→ Source document
>> START

RE: 2 drive dropout (and raid 5), simultaneous, after 3 years

"Guy" <bugzilla@xxxxxxxxxxxxxxxx> · Thu, 9 Dec 2004 11:42:52 -0500

Since they both went off line at the same time, check the power cables.  Do
they share a common power cable, or doe each have a unique cable directly
from the power supply.

Switch power connections with another drive to see if the problem stays with
the power connection.

Guy

-----Original Message-----
From: linux-raid-owner@xxxxxxxxxxxxxxx
[mailto:linux-raid-owner@xxxxxxxxxxxxxxx] On Behalf Of Michael Stumpf
Sent: Thursday, December 09, 2004 9:45 AM
To: Guy; linux-raid@xxxxxxxxxxxxxxx
Subject: Re: 2 drive dropout (and raid 5), simultaneous, after 3 years

All I see is this:

Apr 14 22:03:56 drown kernel: scsi: device set offline - not ready or 
command retry failed after host reset: host 1 channel 0 id 2 lun 0
Apr 14 22:03:56 drown kernel: scsi: device set offline - not ready or 
command retry failed after host reset: host 1 channel 0 id 3 lun 0
Apr 14 22:03:56 drown kernel: md: updating md1 RAID superblock on device
Apr 14 22:03:56 drown kernel: md: (skipping faulty sdj1 )
Apr 14 22:03:56 drown kernel: md: (skipping faulty sdi1 )
Apr 14 22:03:56 drown kernel: md: sdh1 [events: 000000b5]<6>(write) 
sdh1's sb offset: 117186944
Apr 14 22:03:56 drown kernel: md: sdg1 [events: 000000b5]<6>(write) 
sdg1's sb offset: 117186944
Apr 14 22:03:56 drown kernel: md: recovery thread got woken up ...
Apr 14 22:03:56 drown kernel: md: recovery thread finished ...

What the heck could that be?  Can that possibly be related to the fact 
that there weren't proper block device nodes sitting in the filesystem?!

I already ran WD's wonky tool to fix their "DMA timeout" problem, and 
one of the drives is a maxtor.  They're on separate ATA cables, and I've 
got about 5 drives per power supply.  I checked heat, and it wasn't very 
high.

Any other sources of information I could tap?  Maybe an "MD debug" 
setting in the kernel with a recompile?

Guy wrote:

>You should have some sort of md error in your logs.  Try this command:
>grep "md:" /var/log/messages*|more
>
>Yes, they don't play well together, so separate them!  :)

>> END

→ Data section
>> START

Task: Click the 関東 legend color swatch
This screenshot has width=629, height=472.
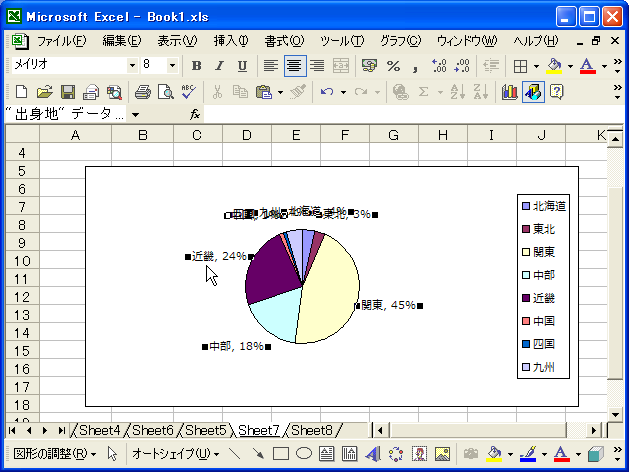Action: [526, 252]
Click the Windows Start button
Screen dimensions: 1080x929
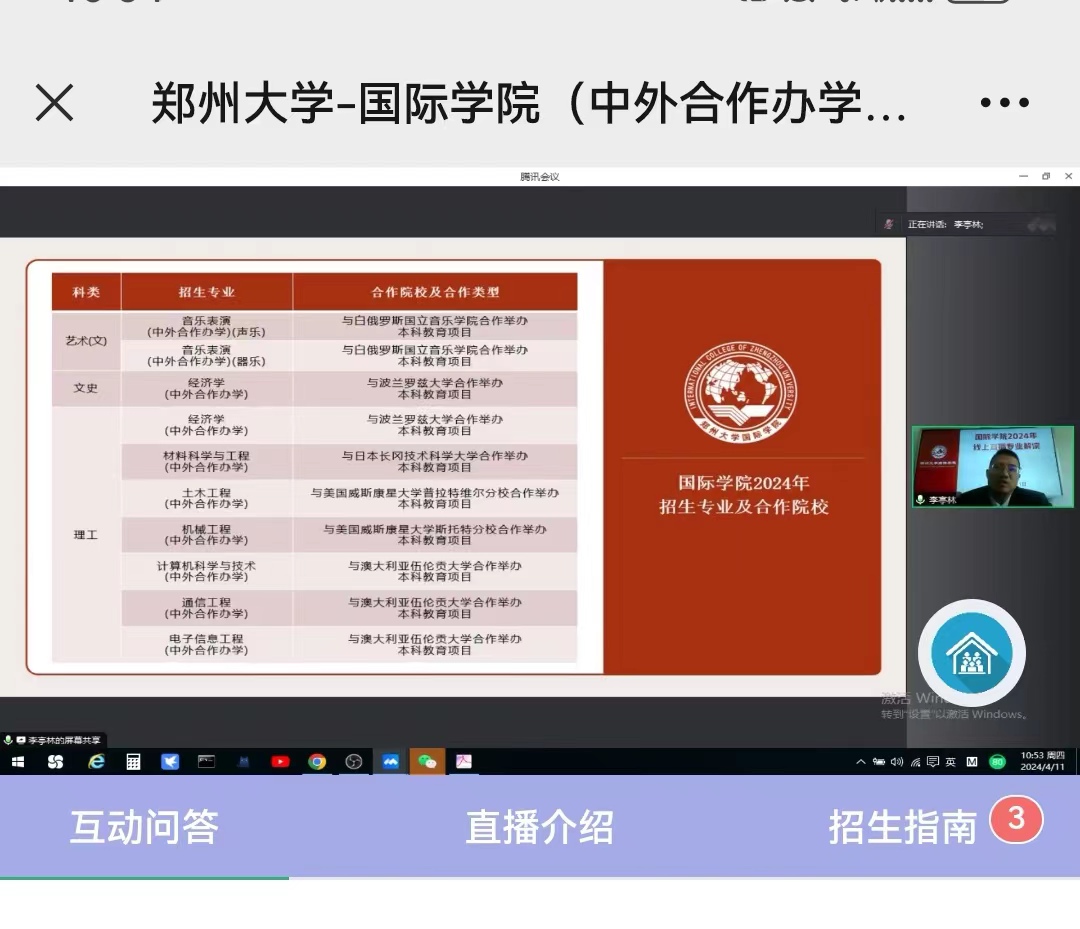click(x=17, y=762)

>> END
>> START

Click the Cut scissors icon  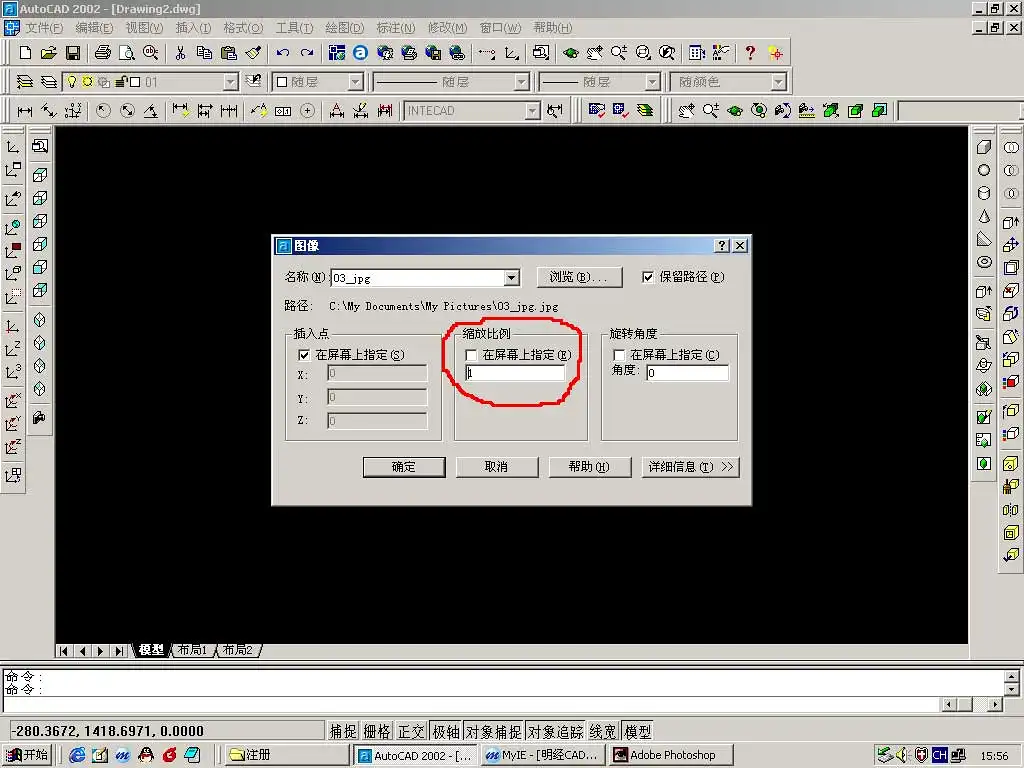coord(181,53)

>> END

→ The task
Please say whether each statement agrees with the drive dropout thread, giving yes or no and quoting the deciding words: 1. Guy recommends moving another drive's power connection to test whether the problem follows it. 2. Michael Stumpf's drives sit on a shared ATA cable. 3. The heat check found a high temperature. The rows are separate material from the drive dropout thread.

→ Full answer
1. Yes: "Switch power connections with another drive to see if the problem stays with the power connection."
2. No: "They're on separate ATA cables"
3. No: "I checked heat, and it wasn't very high."